Enter Fifty Shades Darker, the second instalment of EL James’s shamelessly mainstream sadomasochist romance. Finally, a funnel for all that lust.
But the only thing aroused by this headache of a movie is a desire to see Sam Taylor-Johnson back at the reins. Somehow, in 2015, she transformed James’s appalling porn into a something watchable. She coached charming performances from Dakota Johnson as bookish graduate Anastasia Steele and Jamie Dornan as deranged but dishy billionaire Christian Grey. She then departed the franchise, apparently in reaction to the author’s whip-cracking. In her place: the slavish duo of James (House of Cards) Foley as director and Niall Leonard (Mr EL James, coincidentally) in charge of the script.
Submission might turn on our hero – and, perhaps, his creator – but it does not make for a gripping film. The plotless pant of the novel is faithfully recreated, as Christian wins Anastasia back by renouncing bondage unless she’s really, really up for it, then various peripheral figures – a former submissive, old flame Kim Basinger, Anastasia’s hot rotter of a boss – try to force them apart.

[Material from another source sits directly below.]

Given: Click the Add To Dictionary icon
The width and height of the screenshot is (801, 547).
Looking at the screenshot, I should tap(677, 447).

Spliced between such drama come the sex scenes, steamy as a greasy spoon and almost as erotic. Fifty Shades’s chief way of proving how dirty it is seems to be making its stars take endless showers – which inevitably leads to more sex, and so a terrible cycle of shagging and washing.
A few leather cuffs do pop up, but they’re unbuckled fast so the missionary position can be better adopted. Nipple clamps put in an appearance, but only on fingers. The most outré it gets is our heroine going to a party wearing a couple of silver balls in a place that doesn’t really show them off (Anastasia: “You’re not putting those in my butt.” Christian: “They’re not for your butt”). Yet even these are just a warm-up act for some standard-issue humping, beneath, of all things, a poster for The Chronicles of Riddick.

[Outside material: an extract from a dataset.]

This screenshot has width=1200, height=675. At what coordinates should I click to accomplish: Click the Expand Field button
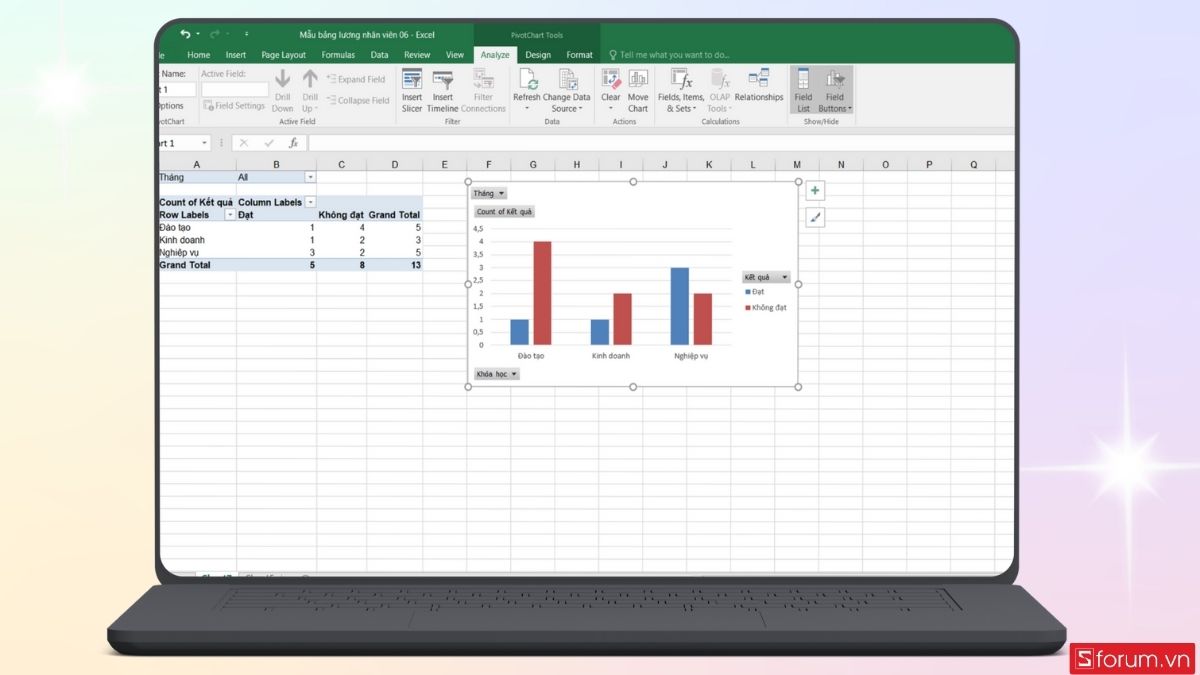pyautogui.click(x=357, y=78)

Taylor-Johnson’s genius was to handle such batty trash with pace and class. This time round, there’s neither. The sex comes suddenly, like someone else’s drinks – all blow-out, no build-up. Christian is so accomplished he can bring Anastasia to the brink of orgasm fully clad in a crowded lift which isn’t going far and whose muzak is Van Morrison. “Deep down inside me,” explains Anastasia in the book after this sort of thing, “sweet joy unfurls like a morning glory in the early dawn.” On film, we just get a grin and a gasp.
Other events are similarly quick; Fifty Shades Darker features the most abrupt helicopter crash of all time. As the movie progresses, so cohesion further loosens and we descend into soap. One woman gets not only a martini in the face but also a slap chaser.

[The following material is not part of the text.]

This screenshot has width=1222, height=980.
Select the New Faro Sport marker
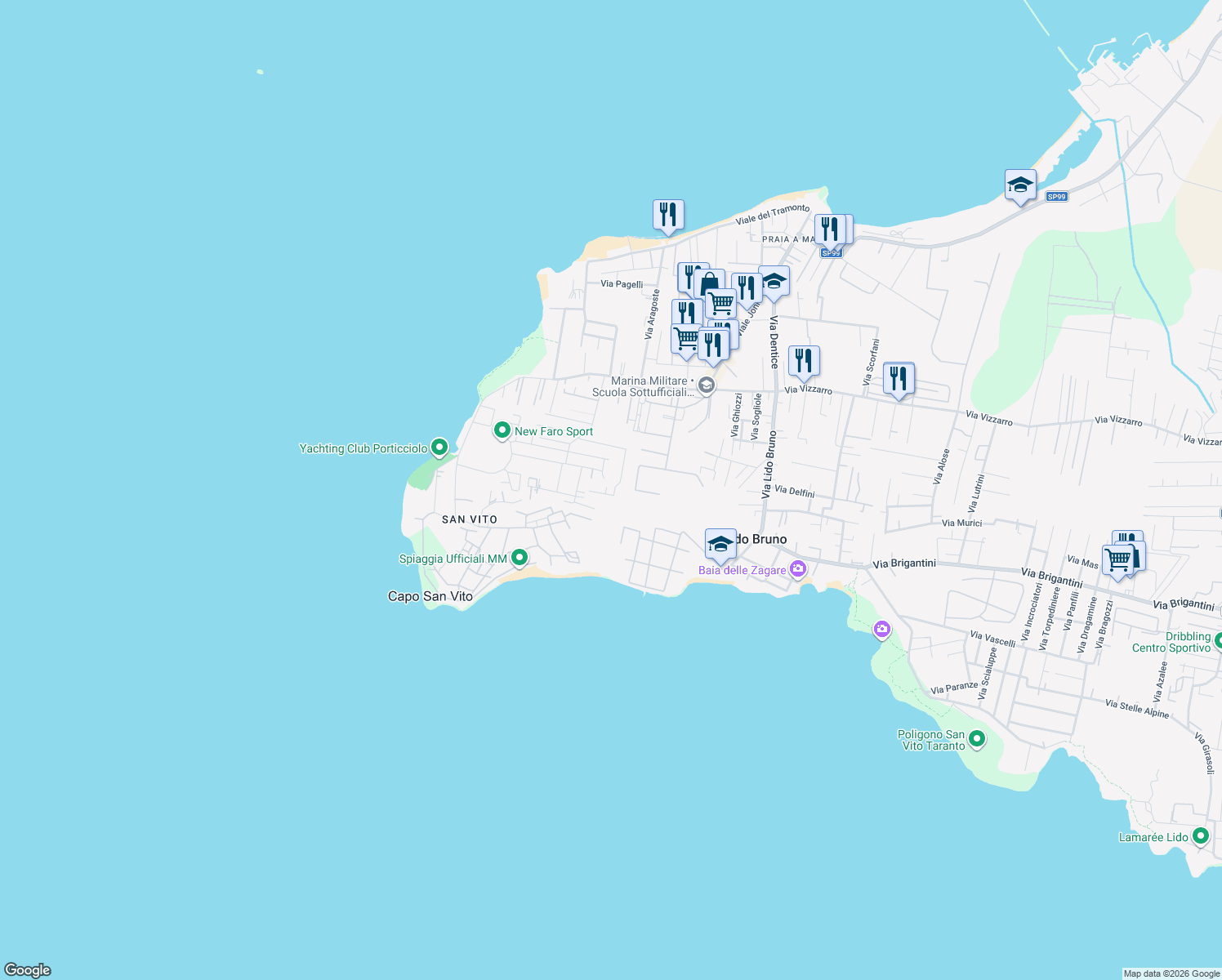tap(502, 430)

This incompetence is entertaining until you consider the psychology. Anastasia seems almost as unhinged as her boyfriend, forever chopping and changing between being captivated by his behaviour and clocking he’s a psychopath. Her rationale for sticking with him is also worrisome: his main rival turns out to be, deep down, just as disturbed. If all men are sadists, you might as well go for one with money.
A final word for a late scene featuring acrobatic shots of Christian in his penthouse gym, atop a pommel horse. It was this, rather than any of what our heroine calls “kinky-fuckery”, which got the premiere audience applauding. If James wants the horse she’s flogging to show signs of life, the best way forward may be a stab at chastity.